Required work: Skip the pictures. Quote every line below, exactly, from the one with "Instruction: Switch to" through the final line.

Records from a data source
>>>
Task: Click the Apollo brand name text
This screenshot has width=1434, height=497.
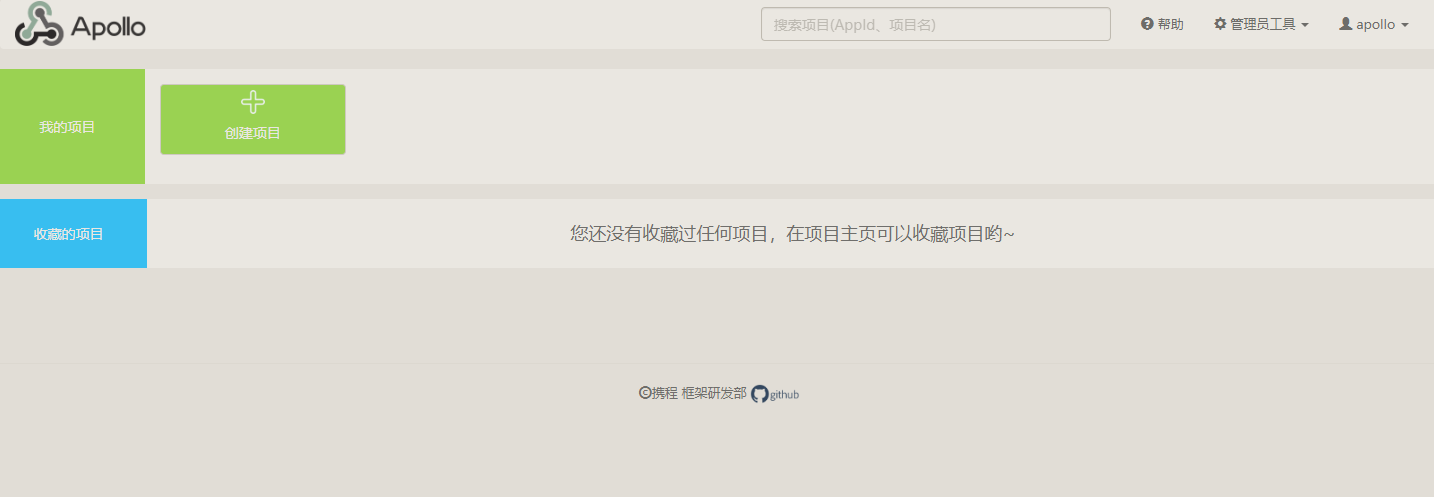Action: [x=109, y=26]
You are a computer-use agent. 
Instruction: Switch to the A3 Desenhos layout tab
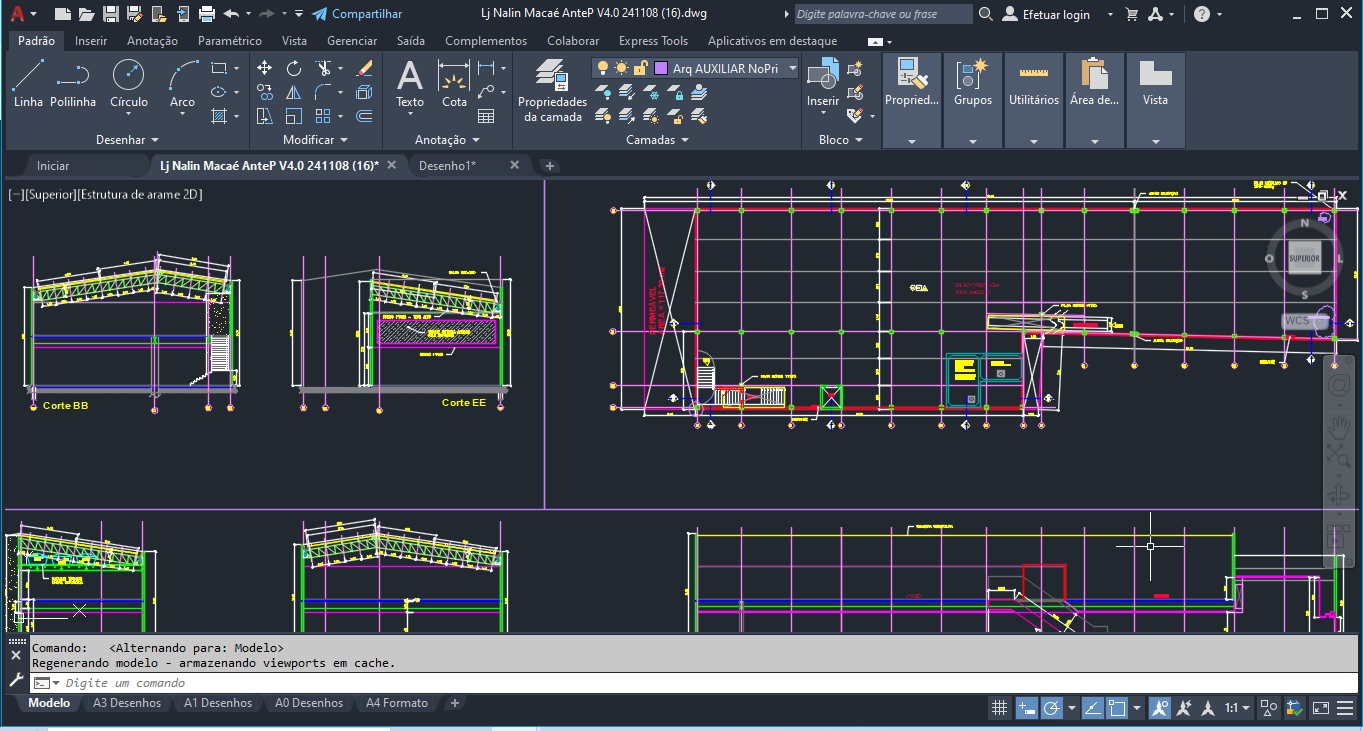click(126, 703)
<<<
Reply to the exercise:
Instruction: Switch to the A3 Desenhos layout tab
click(126, 703)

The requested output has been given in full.